Le FEMNET a commencé ses travaux en 2001, avec la création d’un réseau régional d’hommes destiné à renforcer les capacités en partageant les connaissances et les expériences. Depuis lors, le réseau a établi une série de branches nationales. Le réseau est en contact régulier avec les médias et mène à bien des formations sur l’égalité des sexes et la violence, traitant notamment du lien avec le VIH/sida. Il se mobilise également en faveur du changement des stéréotypes masculins négatifs à propos des femmes ainsi que de l’abandon des pratiques sexuelles dangereuses – telles que l’échangisme et la promiscuité sexuelle générale – qui augmentent le risque de contracter le VIH.

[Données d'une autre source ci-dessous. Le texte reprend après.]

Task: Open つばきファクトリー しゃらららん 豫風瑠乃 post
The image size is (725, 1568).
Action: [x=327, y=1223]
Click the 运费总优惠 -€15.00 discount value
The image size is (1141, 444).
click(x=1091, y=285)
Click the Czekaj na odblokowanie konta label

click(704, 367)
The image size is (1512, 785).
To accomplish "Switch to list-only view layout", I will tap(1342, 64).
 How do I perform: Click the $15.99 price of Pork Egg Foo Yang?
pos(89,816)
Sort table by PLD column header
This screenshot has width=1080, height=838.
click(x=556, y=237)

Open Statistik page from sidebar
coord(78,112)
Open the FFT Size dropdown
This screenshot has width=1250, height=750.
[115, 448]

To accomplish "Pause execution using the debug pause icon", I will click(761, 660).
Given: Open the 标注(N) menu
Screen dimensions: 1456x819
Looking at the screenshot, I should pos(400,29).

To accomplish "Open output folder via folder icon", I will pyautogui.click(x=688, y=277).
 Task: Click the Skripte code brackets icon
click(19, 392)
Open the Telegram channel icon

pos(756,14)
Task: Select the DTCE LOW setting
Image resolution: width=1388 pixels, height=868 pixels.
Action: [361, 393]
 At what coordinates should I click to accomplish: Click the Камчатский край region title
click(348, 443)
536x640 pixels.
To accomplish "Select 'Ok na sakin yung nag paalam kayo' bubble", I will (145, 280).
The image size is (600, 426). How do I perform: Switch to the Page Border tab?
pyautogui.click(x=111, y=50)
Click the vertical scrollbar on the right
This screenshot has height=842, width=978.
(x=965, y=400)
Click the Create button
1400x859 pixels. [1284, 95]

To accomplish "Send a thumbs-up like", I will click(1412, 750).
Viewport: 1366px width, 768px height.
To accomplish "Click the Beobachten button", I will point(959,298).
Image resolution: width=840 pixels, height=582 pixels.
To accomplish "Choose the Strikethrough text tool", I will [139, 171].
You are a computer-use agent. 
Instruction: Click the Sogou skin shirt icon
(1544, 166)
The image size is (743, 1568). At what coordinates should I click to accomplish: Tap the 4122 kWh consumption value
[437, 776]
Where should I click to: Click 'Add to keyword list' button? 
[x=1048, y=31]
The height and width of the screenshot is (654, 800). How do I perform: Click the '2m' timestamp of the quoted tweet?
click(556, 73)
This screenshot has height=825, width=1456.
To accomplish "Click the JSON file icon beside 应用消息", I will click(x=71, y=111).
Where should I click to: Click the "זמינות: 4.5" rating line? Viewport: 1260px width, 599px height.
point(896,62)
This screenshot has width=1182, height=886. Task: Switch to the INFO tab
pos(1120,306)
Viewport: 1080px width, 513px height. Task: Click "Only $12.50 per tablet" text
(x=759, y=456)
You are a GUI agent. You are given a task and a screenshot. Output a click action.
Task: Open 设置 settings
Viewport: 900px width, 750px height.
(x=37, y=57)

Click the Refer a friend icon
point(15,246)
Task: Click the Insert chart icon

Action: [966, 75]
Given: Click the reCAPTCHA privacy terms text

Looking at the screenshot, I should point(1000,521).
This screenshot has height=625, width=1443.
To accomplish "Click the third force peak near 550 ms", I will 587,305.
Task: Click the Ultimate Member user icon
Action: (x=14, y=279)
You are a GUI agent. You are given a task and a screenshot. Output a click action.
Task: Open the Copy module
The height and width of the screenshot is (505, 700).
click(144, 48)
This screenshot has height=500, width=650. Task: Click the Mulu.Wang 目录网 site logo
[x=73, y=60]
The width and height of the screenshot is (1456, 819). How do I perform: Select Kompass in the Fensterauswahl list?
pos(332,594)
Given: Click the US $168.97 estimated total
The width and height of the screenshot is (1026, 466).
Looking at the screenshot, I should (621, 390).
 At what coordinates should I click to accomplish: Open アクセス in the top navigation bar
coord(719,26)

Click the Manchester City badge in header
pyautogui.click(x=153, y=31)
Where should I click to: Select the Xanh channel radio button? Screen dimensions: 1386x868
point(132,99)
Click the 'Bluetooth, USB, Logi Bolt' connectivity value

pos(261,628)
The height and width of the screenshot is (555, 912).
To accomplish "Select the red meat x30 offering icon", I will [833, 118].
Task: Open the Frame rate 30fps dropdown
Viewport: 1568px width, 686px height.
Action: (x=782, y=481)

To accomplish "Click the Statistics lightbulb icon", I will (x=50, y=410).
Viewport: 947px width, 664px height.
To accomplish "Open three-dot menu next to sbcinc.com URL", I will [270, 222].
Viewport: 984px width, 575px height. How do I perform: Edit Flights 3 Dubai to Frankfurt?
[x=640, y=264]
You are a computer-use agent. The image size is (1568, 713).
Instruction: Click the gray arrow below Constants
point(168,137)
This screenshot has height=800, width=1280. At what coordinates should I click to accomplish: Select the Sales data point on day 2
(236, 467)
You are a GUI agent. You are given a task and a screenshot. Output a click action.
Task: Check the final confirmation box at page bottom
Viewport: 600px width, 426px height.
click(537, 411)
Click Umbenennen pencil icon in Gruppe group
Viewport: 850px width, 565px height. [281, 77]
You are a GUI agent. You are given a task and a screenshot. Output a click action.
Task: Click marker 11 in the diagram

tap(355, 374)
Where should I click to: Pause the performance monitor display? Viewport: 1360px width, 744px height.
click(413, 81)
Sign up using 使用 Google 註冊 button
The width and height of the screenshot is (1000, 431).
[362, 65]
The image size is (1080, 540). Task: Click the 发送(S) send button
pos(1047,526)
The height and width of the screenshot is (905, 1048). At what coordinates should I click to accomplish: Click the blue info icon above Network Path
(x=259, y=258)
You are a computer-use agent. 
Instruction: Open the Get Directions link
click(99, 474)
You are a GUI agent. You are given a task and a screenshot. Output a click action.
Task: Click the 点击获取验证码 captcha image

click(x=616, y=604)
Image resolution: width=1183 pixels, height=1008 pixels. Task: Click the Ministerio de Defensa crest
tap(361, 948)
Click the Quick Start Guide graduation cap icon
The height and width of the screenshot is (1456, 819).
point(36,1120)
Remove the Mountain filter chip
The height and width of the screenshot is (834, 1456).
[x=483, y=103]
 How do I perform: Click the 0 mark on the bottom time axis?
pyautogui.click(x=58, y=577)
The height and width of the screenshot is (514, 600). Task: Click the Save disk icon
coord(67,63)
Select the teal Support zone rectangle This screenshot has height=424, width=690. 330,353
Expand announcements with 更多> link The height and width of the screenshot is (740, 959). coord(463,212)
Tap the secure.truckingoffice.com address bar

En 2003, 100 hommes venant de quatre pays ont pris des bus pour effectuer un voyage qui les a amenés du Kenya au Malawi. Le long du chemin, ils ont, grâce à des spectacles de théâtre et des concerts, sensibilisé les populations au rôle vital que les hommes peuvent jouer pour ce qui est de mettre fin aux violences sexistes et au VIH/sida. « En tant qu’hommes, nous devons réévaluer […] la manière dont nous avons été socialisés » souligne le journaliste Nelson Banda de Zambie. « Nous devons provoquer des changements positifs et amener les autres hommes à vivre des vies exemplaires ».